Let $$g(x) \geq 0$$ be defined for $$x \geq 0$$ and vanish for $$x > 1,$$ such that $$g(v_1^2 +\ldots + v_n^2)$$ is summable. Let $$f(w_1, \ldots, w_m) \geq 0$$ be summable. In the product space of the $$v$$'s and $$w$$'s let $$R$$ be a region such that $$\int_Rf(w_l, \ldots, w_m)g(v_1^2 +\ldots + v_n^2)\exp(\gamma_1v_1 +\ldots\gamma_n v_n)~dv dw = G(\gamma_1^2 +\ldots+\gamma_n^2)\tag 1.$$ Let $$w_0$$ be the region defined by the inequality $$v_1^2 + \ldots v_n^2 \geq k.\tag 2$$ Let $$\int_{R_0}f(w_l, \ldots, w_m)g(v_1^2 +\ldots + v_n^2)\exp(\gamma_1v_1 +\ldots\gamma_n v_n)~ dv dw = G_0(\gamma_1^2 +\ldots+\gamma_n^2)\tag 3.$$ Finally, let $$\int_Rf(w_l, \ldots, w_m)g(v_1^2 +\ldots + v_n^2)~ dv dw = \int_{R_0}f(w_l, \ldots, w_m)g(v_1^2 +\ldots + v_n^2)~ dv dw \tag 4.$$ Then $$G(x)\leq G(x_0)\tag 5$$ for all positive $$x.$$

first sets $$\gamma_1 = x$$ and other elements $$0$$ getting

$$G(x^2) = \int_Rf(w_l, \ldots, w_m)g(v_1^2 +\ldots + v_n^2)\exp(xv_1)~ dv dw .$$ He then claims this and conditions on $$f, ~g$$ imply $$G$$ is continuous.
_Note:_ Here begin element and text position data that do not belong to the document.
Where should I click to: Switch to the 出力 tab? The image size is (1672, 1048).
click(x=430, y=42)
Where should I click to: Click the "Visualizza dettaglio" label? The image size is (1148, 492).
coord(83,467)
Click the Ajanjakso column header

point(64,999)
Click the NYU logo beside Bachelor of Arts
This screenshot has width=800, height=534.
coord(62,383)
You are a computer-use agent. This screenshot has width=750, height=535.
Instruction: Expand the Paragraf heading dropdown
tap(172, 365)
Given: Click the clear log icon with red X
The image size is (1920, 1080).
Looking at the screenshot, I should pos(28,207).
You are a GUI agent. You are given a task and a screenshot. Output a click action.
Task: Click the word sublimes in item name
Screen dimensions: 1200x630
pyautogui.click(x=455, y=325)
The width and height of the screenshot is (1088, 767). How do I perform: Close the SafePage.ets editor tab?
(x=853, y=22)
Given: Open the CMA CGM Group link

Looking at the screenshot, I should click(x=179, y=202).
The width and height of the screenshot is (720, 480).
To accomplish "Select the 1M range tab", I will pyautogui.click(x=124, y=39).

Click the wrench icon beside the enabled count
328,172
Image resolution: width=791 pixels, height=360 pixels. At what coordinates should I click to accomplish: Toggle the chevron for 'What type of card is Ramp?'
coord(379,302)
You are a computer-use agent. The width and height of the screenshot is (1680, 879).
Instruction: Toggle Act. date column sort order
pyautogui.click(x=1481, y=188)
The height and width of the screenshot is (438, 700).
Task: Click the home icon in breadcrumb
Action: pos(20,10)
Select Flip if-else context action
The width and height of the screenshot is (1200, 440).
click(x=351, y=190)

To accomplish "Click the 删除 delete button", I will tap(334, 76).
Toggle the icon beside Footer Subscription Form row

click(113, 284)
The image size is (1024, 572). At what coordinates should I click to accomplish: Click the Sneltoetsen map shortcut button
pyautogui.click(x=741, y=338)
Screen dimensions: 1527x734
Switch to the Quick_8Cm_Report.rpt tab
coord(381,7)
He then multiplies $$(1)$$ by $$\exp(-\sum \gamma_i^2)$$ and integrating both sides over $$0\leq a\leq \sum \gamma_i^2\leq b$$ to get $$K\int_a^b x^{\frac12(n-2)}e^{-x}G(x)~ dx = \int_R f(w_1, \ldots, w_m)g\left(\sum v_i^2\right)~ dv dw\int_{a\leq \sum \gamma_i^2\leq b} \exp\left(-\sum \gamma_i^2 + \sum \gamma_i v_i\right)~d\gamma.\tag 6$$ Then he writes

Applying a rotation in the space of the $$\gamma$$'s to the inner integral in the right-hand side of $$(6),$$ we obtain \begin{align}K\int_a^b x^{\frac12(n-2)}e^{-x}G(x)~ dx &= \int_R f(w_1, \ldots, w_m)g\left(\sum v_i^2\right)~ dv dw\int_{a\leq \sum x_i^2\leq b} \exp\left[-\sum x_i^2 + \left(\sum v_i^2\right)^{\frac12}x_1\right]dx\\ &= \sum_{h=0}^\infty c_h I_h(R)\end{align} where $$I_h(R) = \frac{1}{(2h)!}\int_R f(w_1, \ldots, w_m)g\left(\sum v_i^2\right)^h~ dv dw$$ and $$c_h = \int_{a\leq \sum x_i^2\leq b} x_1^{2h}\exp\left(-\sum x_i^2\right)~ d x.$$

This is where I couldn't comprehend what the author had done.

My questions are:

$$\bullet$$ What did author mean by "applying a rotation in the space of $$\gamma$$s"? How did that "rotation" enable him to go from $$(6)$$ to express the integral as the infinite sum of $$c_h I_h(R)?$$ How did the rotation turn $$\sum \gamma_i v_i$$ into $$\left(\sum v_i^2\right)^{\frac12}x_1?$$

$$\bullet$$ In $$(6),$$ why is there $$x^{\frac12(n-2)}?$$ How does it appear in the LHS?